BEGIN Information supplied
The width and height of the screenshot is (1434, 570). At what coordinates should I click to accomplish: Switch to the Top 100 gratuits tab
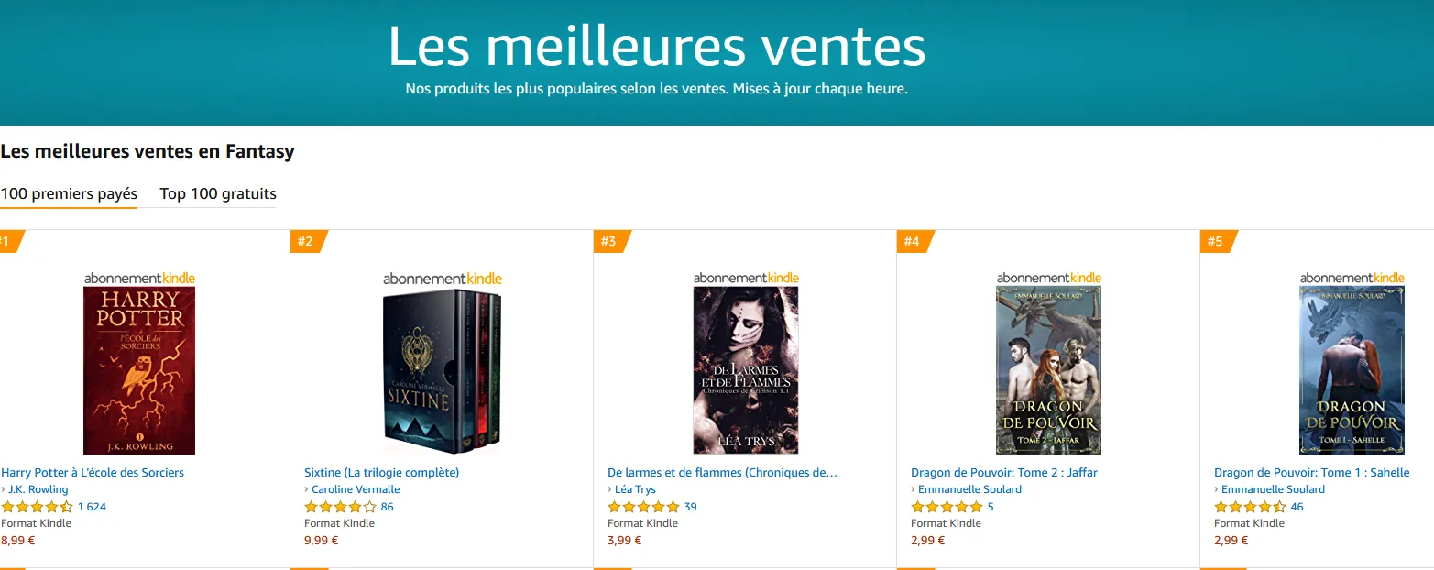(x=218, y=193)
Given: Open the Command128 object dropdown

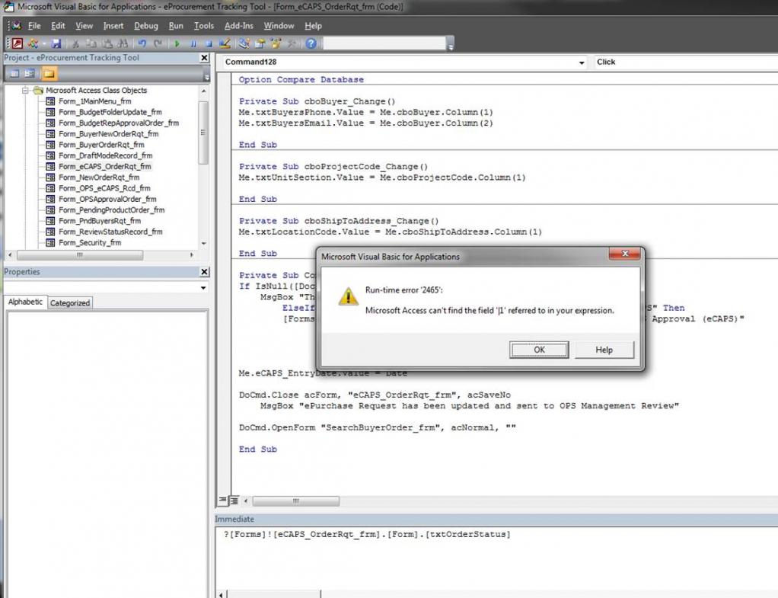Looking at the screenshot, I should pyautogui.click(x=582, y=62).
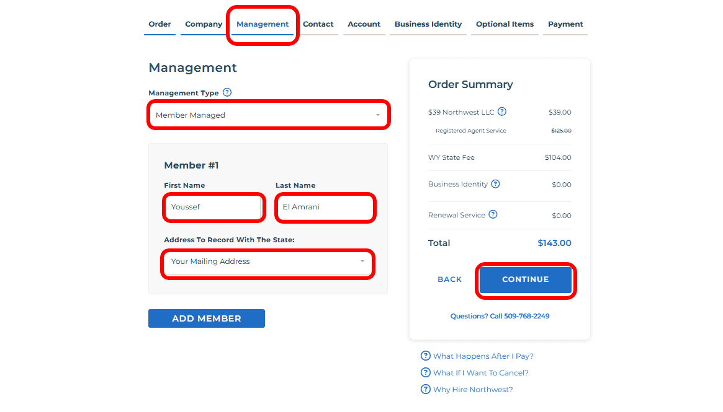Expand Address To Record With State dropdown
This screenshot has height=412, width=723.
[268, 261]
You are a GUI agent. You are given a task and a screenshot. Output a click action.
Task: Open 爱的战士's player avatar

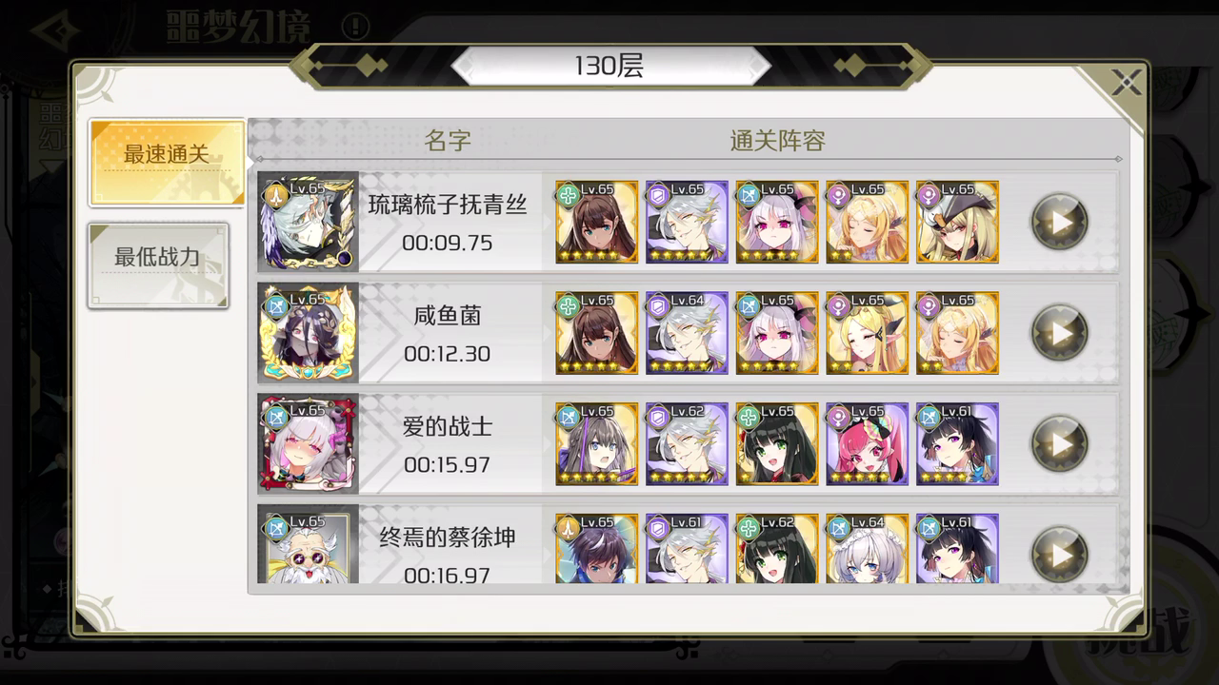tap(308, 443)
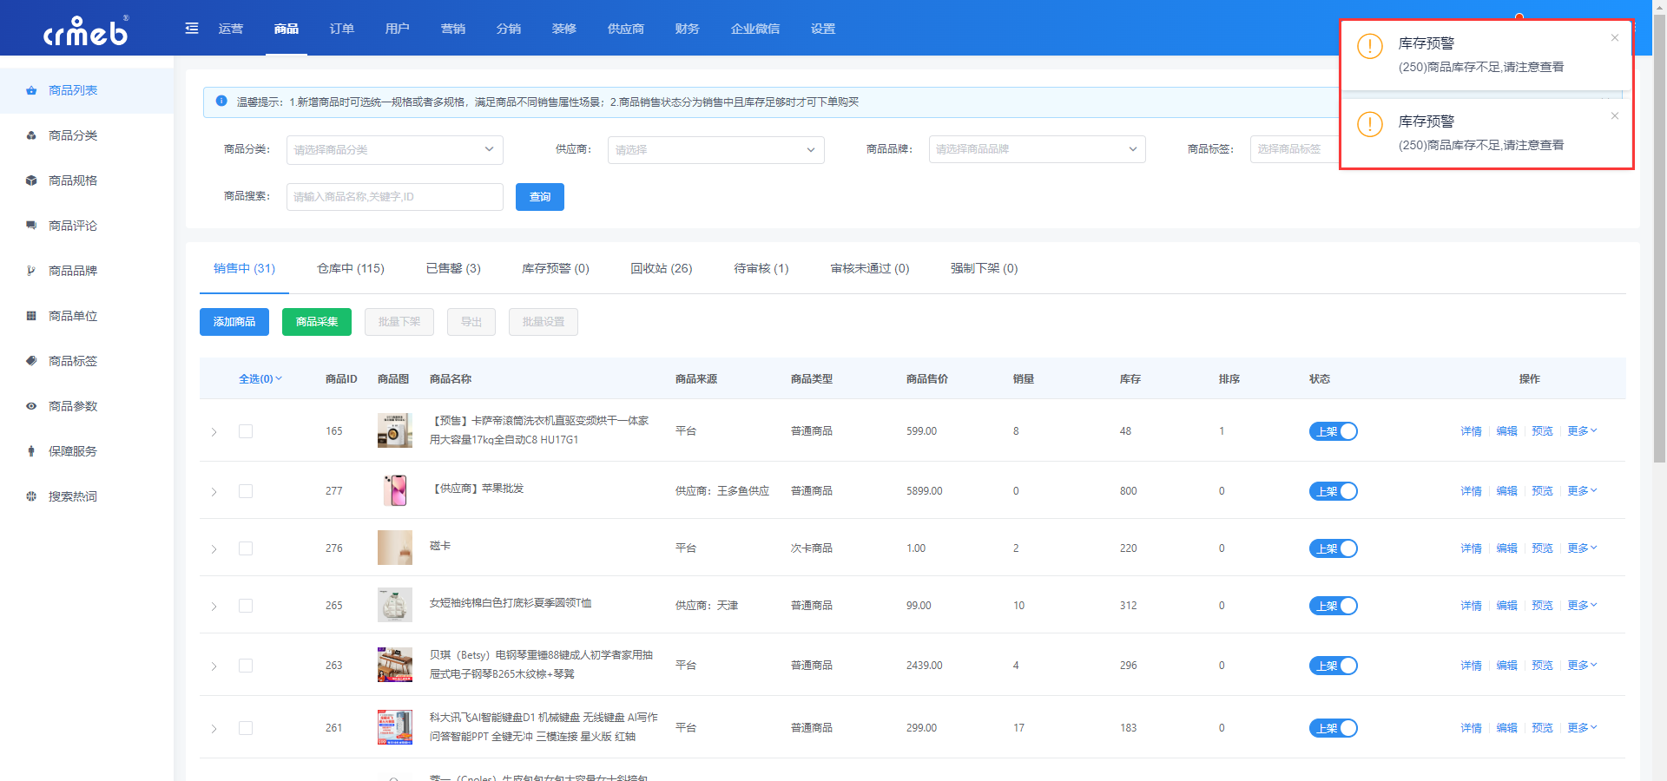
END Information supplied
## The task
The full listing above, duplicated exactly and without its pictures, is the answer.

## Solution for this task
The width and height of the screenshot is (1434, 570). At what coordinates should I click to accomplish: Switch to the Top 100 gratuits tab
(x=218, y=193)
Given: Open the Command128 object dropdown

Looking at the screenshot, I should pyautogui.click(x=582, y=62).
Expand Address To Record With State dropdown
This screenshot has height=412, width=723.
[268, 261]
You are a GUI agent. You are given a task and a screenshot. Output a click action.
Task: Open 爱的战士's player avatar

tap(308, 443)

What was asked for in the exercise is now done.